Scaling Traffic Insights with AI and Language Model-Powered Camera Systems for Data-Driven Transportation Decision Making
Fan Zuo, Donglin Zhou, Jingqin Gao, Kaan Ozbay
TL;DR
The paper tackles scalable, data-driven citywide traffic monitoring using existing CCTV networks, addressing challenges from non-stationary PTZ cameras and massive video data volumes. It proposes an end-to-end framework combining viewpoint normalization via homography clustering, a fine-tuned YOLOv11 detector for urban traffic, and a domain-aware LLM module for automated summaries, validated on NYC congestion pricing data comprising about $9{,}000{,}000$ images from roughly $1{,}000$ cameras. Key contributions include the graph-based viewpoint normalization, object-detection performance with $mAP@0.5 = 0.788$, and the Multimodal Density Tracker dashboard enabling spatiotemporal analyses; the prompts demonstrate improved numerical fidelity and reduced hallucinations with domain exemplars. Case study on NYC shows a $9\%$ drop in weekday passenger-car density inside the CRZ, early truck-density reductions up to $19.5\%$, and rising pedestrian and cyclist activity, illustrating policy-relevant insights and scalable deployment with minimal human input.
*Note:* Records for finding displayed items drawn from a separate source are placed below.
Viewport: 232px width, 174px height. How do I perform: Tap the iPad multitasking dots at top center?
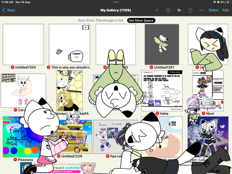[116, 2]
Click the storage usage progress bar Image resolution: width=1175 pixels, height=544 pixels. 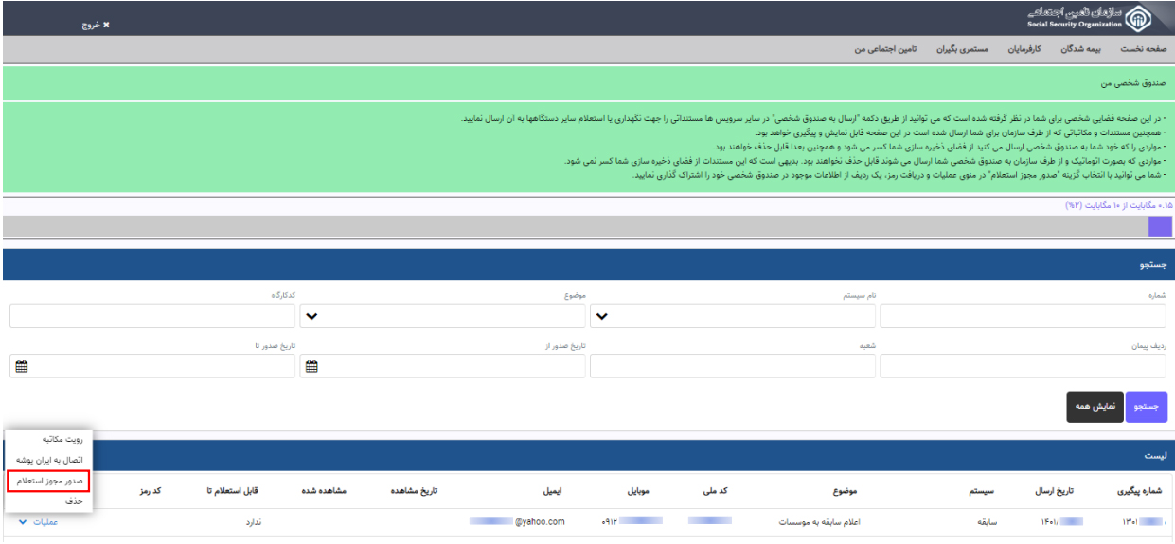pos(587,226)
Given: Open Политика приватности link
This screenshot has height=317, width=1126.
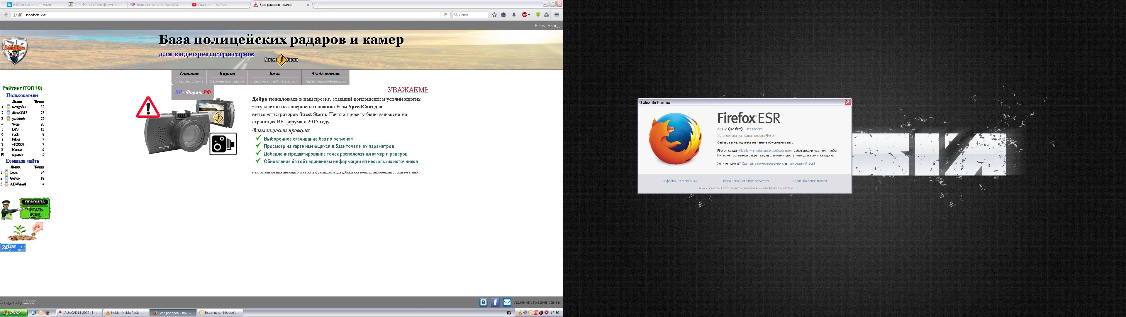Looking at the screenshot, I should pos(809,181).
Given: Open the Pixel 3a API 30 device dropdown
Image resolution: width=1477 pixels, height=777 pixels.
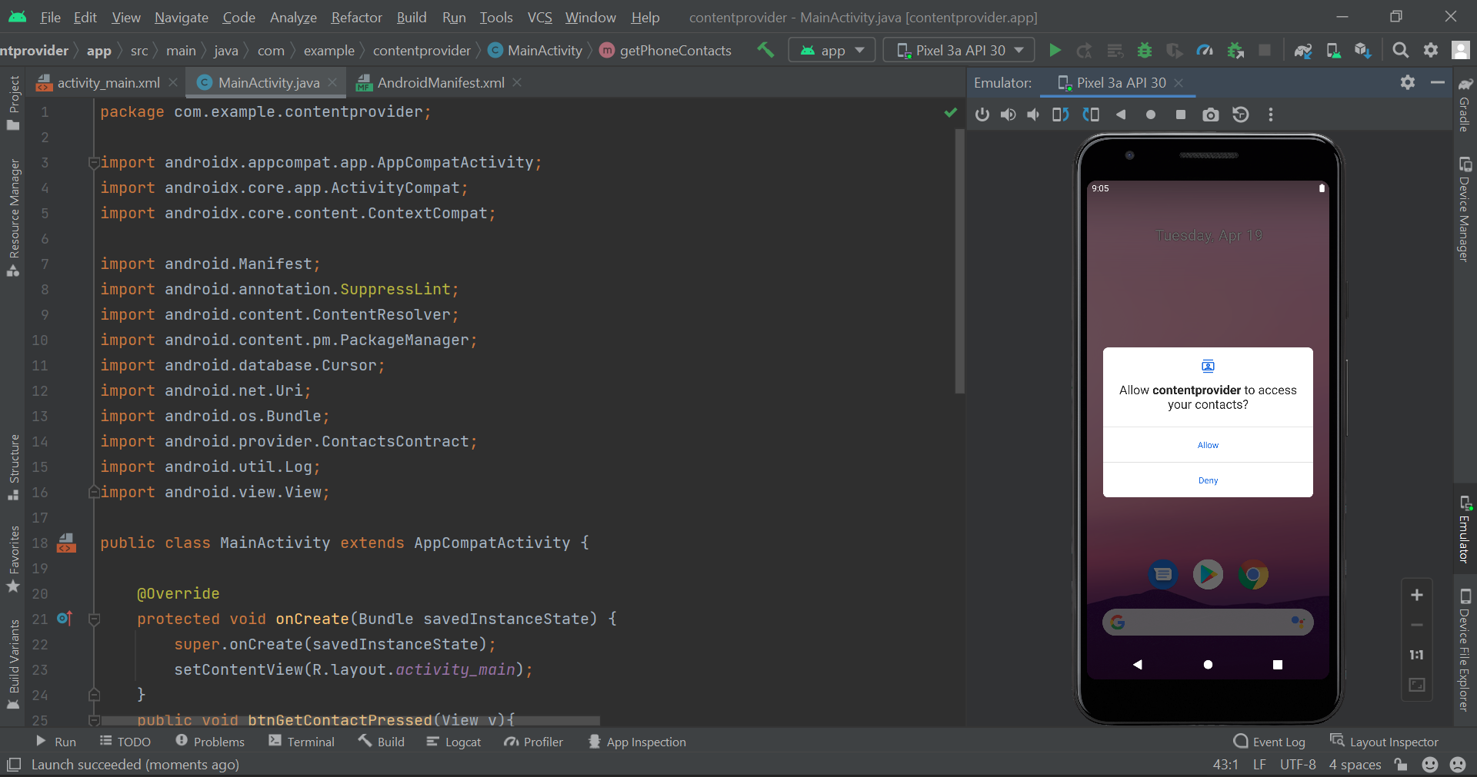Looking at the screenshot, I should [958, 50].
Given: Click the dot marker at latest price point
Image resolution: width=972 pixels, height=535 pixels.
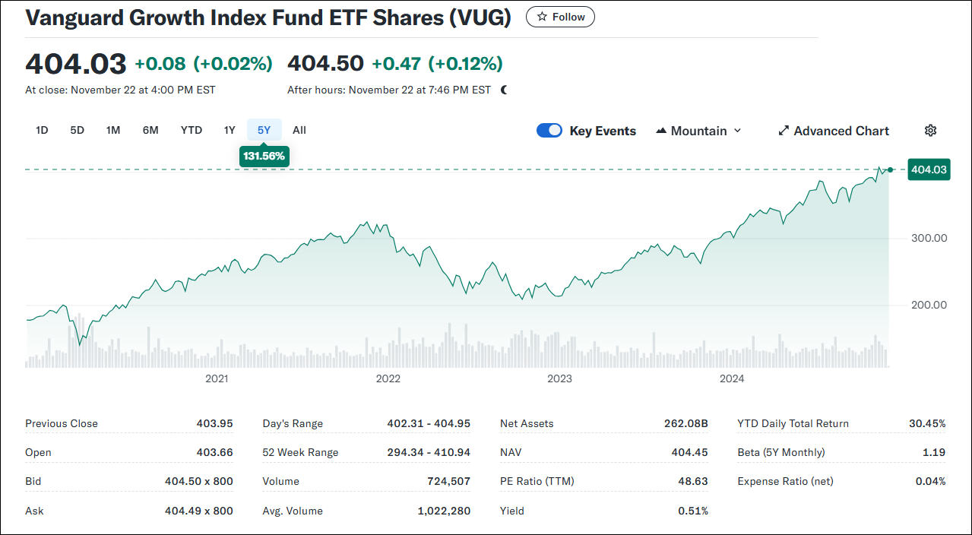Looking at the screenshot, I should click(889, 170).
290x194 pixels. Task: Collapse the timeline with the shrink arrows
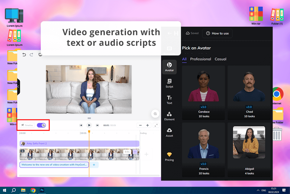pyautogui.click(x=156, y=125)
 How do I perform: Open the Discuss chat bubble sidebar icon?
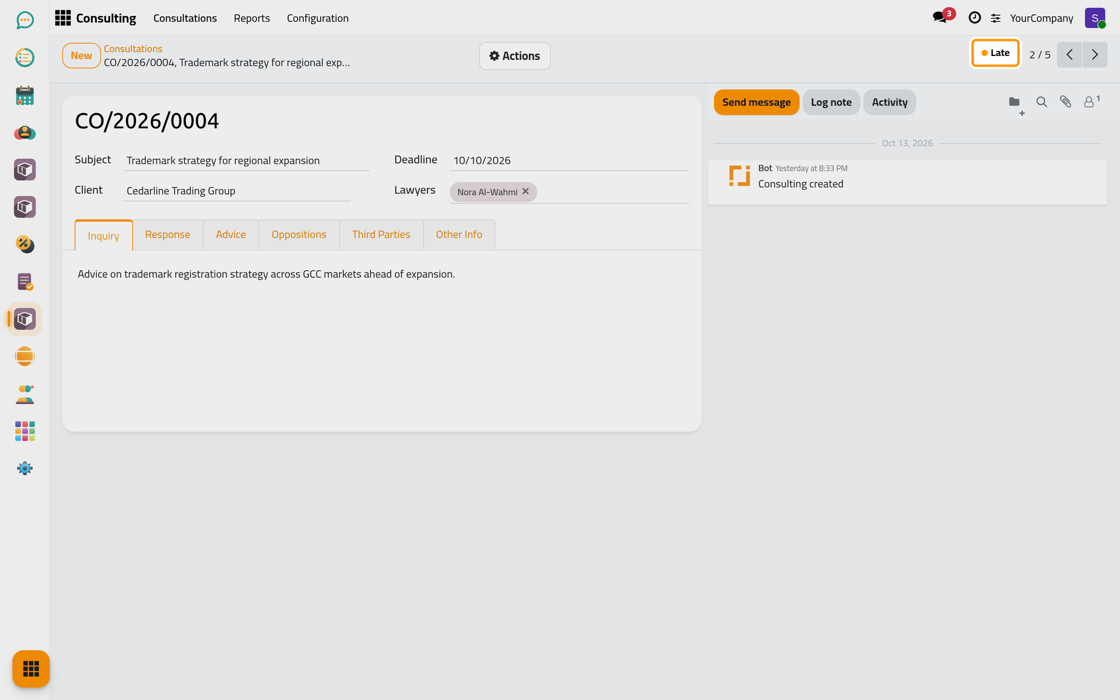25,20

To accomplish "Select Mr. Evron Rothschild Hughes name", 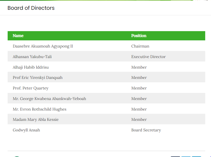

This demonstrates practical policy insights and the feasibility of large-scale deployment using existing ITS infrastructure for real-time, data-driven transportation decision making.
Abstract
Accurate, scalable traffic monitoring is critical for real-time and long-term transportation management, particularly during disruptions such as natural disasters, large construction projects, or major policy changes like New York City's first-in-the-nation congestion pricing program. However, widespread sensor deployment remains limited due to high installation, maintenance, and data management costs. While traffic cameras offer a cost-effective alternative, existing video analytics struggle with dynamic camera viewpoints and massive data volumes from large camera networks. This study presents an end-to-end AI-based framework leveraging existing traffic camera infrastructure for high-resolution, longitudinal analysis at scale. A fine-tuned YOLOv11 model, trained on localized urban scenes, extracts multimodal traffic density and classification metrics in real time. To address inconsistencies from non-stationary pan-tilt-zoom cameras, we introduce a novel graph-based viewpoint normalization method. A domain-specific large language model was also integrated to process massive data from a 24/7 video stream to generate frequent, automated summaries of evolving traffic patterns, a task far exceeding manual capabilities. We validated the system using over 9 million images from roughly 1,000 traffic cameras during the early rollout of NYC congestion pricing in 2025. Results show a 9% decline in weekday passenger vehicle density within the Congestion Relief Zone, early truck volume reductions with signs of rebound, and consistent increases in pedestrian and cyclist activity at corridor and zonal scales. Experiments showed that example-based prompts improved LLM's numerical accuracy and reduced hallucinations. These findings demonstrate the framework's potential as a practical, infrastructure-ready solution for large-scale, policy-relevant traffic monitoring with minimal human intervention.